The stuff works. That’s not the issue. I’ve known people who have fired accurately under stress. I’ve used the ‘impossible’ small joint locks in real encounters. But not the first time. People have spent a lot of thought polishing the body mechanics. There is tons of physical stuff out there that works. But if you debrief enough people you will hear again and again, “I knew exactly what to do. But for some reason, I couldn’t make myself do it.”

The failures aren’t physical, they’re psychological.

Ken Murray, in “Training at the Speed of Life” using Air Force data estimates that your skills don’t even kick in until your third to fifth combat mission. The first three, if you survive, it was luck.

That’s chilling. It implies that all of the nifty skills aren’t going to be there on your first trip through the looking glass.

Force professionals have an advantage. A rookie can model veterans. You hang with the guys who have been doing it awhile, hear the stories, get some tips. It settles into your brain that it is ugly but survivable. You can do this. With luck (I don’t think it was conscious, but looking back we tried to do this) with luck, your first Use of Force will be with an experienced partner who can keep his cool and knows what to do.

None of that exists for a civilian self-defense student. There’s no, “The first time you are attacked, you’ll be with Shelly. She’s been being attacked for years and can show you the ropes…”

For most, if they get any serious violence in their lives, it will only be once. There’s no wading pool for assault.

You can be really good at something and there’s a transition when it comes to the next level.

You can be really good at forms, very pretty, and the first time you point-spar, things go to shit. In some cases. You can be really good at point sparring, but your skills go out the window the first time playing at contact. And if the contact was a surprise, point-sparrers tend to freeze, totally vulnerable. If you get used to some contact, the first hard contact has the same effect. And, if you’ve only played striking or only played grappling, the first time you deal with someone who does both… square one.

This is really consistent. Part of drinking the koolaid is believing whatever level you are working at has it all covered and transitioning to a higher level won’t affect you. Whatever you need to say so that you can sleep at night.

The next level, of course, are scenarios. I think they are critical. You must work judgment in tandem with skills. Have to learn to see the problem as global rather than a matter of just physical attack and physical counter. You have to practice adaptability and fighting in realistic environments. You have to train with all of your force options available. You have to learn to realistically assess what you are facing.

You have to… if you want anything to work.

Caveat—and that is why it is so critical to work scenarios with really, really good people. Bad scenario training can screw up everything on that long list of stuff you need.

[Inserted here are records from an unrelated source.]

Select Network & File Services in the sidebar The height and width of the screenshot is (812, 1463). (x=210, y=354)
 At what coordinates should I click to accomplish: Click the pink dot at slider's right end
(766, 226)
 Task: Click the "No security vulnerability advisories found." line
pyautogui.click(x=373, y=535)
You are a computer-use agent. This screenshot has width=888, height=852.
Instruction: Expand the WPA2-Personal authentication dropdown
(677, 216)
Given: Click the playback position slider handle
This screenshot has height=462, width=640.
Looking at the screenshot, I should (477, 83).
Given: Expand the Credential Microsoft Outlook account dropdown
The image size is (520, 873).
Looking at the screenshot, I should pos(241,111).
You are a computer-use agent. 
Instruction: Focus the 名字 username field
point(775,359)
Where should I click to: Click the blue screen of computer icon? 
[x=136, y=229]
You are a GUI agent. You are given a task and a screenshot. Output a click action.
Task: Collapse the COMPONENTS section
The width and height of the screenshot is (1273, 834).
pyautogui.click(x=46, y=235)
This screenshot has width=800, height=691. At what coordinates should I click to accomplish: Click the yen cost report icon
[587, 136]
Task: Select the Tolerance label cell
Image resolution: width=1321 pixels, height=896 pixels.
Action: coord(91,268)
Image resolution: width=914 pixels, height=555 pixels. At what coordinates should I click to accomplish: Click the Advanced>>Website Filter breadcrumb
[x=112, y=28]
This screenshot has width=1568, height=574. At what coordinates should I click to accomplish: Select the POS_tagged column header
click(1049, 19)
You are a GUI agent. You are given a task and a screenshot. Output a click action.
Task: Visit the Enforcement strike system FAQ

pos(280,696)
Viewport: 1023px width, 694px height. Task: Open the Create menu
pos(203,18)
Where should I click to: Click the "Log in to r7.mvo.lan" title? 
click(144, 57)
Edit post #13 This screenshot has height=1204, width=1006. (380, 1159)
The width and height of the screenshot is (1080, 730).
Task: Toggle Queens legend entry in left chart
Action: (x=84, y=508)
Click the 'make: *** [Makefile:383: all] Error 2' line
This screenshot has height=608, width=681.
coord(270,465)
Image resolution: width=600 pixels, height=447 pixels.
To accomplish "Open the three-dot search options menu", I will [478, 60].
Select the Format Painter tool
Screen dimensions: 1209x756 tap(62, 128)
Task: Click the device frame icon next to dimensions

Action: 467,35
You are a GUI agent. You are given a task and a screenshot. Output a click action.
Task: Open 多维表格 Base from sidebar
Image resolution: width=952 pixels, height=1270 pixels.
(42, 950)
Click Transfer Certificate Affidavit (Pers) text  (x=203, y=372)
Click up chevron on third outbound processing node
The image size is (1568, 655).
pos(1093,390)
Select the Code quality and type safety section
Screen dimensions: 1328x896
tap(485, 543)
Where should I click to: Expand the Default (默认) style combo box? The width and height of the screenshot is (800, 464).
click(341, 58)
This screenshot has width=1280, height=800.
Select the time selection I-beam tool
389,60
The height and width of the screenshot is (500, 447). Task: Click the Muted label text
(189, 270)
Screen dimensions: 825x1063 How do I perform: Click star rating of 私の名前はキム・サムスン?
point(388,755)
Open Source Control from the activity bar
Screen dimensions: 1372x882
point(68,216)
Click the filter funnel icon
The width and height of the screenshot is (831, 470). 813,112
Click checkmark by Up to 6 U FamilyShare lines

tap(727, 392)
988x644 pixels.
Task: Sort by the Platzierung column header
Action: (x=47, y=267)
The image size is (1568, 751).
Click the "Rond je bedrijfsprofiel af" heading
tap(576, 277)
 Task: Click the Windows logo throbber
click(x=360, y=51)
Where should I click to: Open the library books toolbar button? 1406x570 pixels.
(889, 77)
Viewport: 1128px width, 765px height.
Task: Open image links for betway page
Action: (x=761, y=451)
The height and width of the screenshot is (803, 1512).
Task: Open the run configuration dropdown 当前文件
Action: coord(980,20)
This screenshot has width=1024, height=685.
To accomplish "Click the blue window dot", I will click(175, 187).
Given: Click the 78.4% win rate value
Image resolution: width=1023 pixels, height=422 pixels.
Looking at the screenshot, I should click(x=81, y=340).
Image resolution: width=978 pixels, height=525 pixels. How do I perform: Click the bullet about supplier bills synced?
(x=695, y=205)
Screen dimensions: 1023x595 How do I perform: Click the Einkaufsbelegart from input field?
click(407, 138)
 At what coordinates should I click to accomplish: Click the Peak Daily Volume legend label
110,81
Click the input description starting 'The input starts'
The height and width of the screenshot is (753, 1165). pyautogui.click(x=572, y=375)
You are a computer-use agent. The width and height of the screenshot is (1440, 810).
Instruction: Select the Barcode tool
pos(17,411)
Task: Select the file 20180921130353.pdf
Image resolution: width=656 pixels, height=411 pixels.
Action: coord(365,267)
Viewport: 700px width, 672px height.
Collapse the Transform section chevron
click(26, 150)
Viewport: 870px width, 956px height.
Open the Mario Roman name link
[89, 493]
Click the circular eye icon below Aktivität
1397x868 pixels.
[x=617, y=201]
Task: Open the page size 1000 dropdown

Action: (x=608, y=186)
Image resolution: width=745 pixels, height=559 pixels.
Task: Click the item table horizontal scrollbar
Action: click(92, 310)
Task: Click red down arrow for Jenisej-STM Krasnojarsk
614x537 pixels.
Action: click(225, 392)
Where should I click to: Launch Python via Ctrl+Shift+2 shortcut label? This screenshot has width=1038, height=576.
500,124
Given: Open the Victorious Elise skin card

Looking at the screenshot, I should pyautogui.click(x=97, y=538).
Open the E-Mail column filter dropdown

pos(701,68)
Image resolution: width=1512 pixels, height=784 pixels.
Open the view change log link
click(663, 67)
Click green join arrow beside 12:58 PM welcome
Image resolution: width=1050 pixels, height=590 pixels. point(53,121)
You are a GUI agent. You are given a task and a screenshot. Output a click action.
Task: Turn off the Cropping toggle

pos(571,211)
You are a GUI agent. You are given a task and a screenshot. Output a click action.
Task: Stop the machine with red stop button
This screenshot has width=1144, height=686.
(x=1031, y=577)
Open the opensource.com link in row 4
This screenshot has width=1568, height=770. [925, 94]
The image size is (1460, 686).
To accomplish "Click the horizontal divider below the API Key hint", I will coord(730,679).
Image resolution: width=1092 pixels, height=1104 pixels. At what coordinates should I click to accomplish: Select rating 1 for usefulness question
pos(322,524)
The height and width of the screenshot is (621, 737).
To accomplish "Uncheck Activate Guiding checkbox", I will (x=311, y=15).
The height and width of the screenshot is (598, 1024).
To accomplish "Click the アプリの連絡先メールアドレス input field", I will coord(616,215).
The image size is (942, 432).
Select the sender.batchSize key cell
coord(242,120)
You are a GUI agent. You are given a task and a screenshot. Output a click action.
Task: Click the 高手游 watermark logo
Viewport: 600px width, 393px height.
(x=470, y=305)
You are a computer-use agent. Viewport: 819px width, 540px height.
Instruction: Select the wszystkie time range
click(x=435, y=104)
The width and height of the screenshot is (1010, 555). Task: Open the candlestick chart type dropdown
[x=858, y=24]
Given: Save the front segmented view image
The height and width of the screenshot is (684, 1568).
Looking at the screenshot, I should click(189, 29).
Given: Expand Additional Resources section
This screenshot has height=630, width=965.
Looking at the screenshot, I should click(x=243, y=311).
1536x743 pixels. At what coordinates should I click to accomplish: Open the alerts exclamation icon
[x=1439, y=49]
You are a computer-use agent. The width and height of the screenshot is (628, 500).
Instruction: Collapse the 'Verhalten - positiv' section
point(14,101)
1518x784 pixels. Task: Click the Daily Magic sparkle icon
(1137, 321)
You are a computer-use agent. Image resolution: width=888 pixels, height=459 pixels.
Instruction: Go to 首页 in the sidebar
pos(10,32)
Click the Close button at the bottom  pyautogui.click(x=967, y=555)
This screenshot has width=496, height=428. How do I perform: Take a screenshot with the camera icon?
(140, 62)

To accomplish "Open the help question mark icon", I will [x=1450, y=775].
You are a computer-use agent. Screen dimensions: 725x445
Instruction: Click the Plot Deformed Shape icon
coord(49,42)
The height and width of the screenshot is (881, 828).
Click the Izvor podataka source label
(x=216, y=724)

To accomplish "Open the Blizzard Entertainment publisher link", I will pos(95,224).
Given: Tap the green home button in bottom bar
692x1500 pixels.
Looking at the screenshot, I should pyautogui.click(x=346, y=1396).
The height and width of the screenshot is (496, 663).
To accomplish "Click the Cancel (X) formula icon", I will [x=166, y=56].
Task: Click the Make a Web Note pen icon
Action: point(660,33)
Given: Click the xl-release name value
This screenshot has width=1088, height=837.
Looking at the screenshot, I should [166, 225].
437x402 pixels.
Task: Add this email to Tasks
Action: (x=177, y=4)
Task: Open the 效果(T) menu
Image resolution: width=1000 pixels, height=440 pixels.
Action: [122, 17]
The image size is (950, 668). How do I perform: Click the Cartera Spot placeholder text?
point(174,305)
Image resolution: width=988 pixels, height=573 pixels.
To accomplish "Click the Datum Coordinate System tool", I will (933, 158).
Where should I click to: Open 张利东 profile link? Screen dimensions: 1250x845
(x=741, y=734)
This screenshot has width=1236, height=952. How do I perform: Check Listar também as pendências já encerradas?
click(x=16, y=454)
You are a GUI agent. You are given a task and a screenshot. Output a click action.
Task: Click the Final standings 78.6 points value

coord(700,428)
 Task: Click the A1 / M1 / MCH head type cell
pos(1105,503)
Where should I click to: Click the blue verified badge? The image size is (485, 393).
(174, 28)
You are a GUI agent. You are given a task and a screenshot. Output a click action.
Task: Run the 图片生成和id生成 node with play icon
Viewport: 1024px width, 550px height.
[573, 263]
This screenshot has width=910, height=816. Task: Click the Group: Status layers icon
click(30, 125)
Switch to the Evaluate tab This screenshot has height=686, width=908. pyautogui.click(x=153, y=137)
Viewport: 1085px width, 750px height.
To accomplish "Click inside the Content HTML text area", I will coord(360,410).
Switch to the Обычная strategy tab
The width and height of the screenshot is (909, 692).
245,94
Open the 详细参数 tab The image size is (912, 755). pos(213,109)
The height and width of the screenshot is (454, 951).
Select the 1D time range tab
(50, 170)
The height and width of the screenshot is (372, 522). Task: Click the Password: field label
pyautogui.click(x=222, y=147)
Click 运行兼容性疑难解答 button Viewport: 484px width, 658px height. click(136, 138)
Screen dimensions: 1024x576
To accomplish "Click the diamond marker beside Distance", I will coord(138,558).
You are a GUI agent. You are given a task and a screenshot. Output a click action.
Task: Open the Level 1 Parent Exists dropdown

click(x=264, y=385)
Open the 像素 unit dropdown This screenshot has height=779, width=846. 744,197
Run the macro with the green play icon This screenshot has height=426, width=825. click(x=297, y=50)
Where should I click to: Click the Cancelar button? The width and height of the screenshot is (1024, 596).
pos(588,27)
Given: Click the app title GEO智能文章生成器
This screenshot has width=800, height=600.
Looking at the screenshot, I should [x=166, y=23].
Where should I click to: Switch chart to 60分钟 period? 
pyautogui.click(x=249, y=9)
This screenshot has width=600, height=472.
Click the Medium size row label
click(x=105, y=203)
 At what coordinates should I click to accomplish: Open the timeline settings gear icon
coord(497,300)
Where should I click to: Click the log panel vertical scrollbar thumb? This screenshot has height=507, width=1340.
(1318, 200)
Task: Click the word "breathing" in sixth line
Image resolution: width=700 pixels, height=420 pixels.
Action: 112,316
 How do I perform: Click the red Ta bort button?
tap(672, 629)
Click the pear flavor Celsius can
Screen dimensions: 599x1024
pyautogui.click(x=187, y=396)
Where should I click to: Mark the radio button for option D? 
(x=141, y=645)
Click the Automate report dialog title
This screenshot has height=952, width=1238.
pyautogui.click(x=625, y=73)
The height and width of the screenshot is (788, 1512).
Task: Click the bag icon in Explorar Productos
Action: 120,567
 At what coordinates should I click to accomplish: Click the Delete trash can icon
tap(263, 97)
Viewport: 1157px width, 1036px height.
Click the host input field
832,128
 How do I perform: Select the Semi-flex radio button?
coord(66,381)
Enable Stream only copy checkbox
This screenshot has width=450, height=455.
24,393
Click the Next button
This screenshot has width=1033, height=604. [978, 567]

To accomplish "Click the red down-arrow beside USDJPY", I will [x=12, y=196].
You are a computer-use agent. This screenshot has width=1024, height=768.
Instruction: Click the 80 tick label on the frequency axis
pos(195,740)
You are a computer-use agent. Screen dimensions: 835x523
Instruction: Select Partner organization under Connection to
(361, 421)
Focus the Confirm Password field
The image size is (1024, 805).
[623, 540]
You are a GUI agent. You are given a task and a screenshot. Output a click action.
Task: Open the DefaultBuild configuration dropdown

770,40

And, yes, the first time people do scenarios, no matter how well they have done training at any other level, they look like rank beginners. (The exceptions I can think of all had pretty extensive experience in the real thing.) Super shooters or martial arts champions. Side note on the ‘super shooters’: First scenario, it wasn’t that it was bad, but they weren’t doing nearly what they were capable of or what they had trained to do. One comment during the break, that I was going to tell Jeff (their primary instructor that they choked) and they went through the second scenario like precision machines. It was beautiful to watch… but why not the first time?

So, scenario training is important… but my gut tells me it won’t transition to the first real encounter. Not just my gut. One friend was in a shooting post-scenario training. 15 closing to five feet, multiple officers with weapons out, seven hits of thirteen rounds, only two that could generously be called center mass.

Operant conditioning is the one thing that we know works, and it is the best option to get you through that initial assault. But it can’t be complicated. You probably can OC a string of responses and as long as the stimulus is predictable, or the stream of stimulus stays on the script, you’ll probably be okay. But if the stimulus doesn’t stay on the script, you will unconsciously try to and that leads to catastrophic failure, like trying to gun your way through a yellow light in icy conditions.

The other thing about operant conditioning is that it works at the speed of nerve and adrenaline works at the speed of blood. So you can get one good action in before your skills degrade.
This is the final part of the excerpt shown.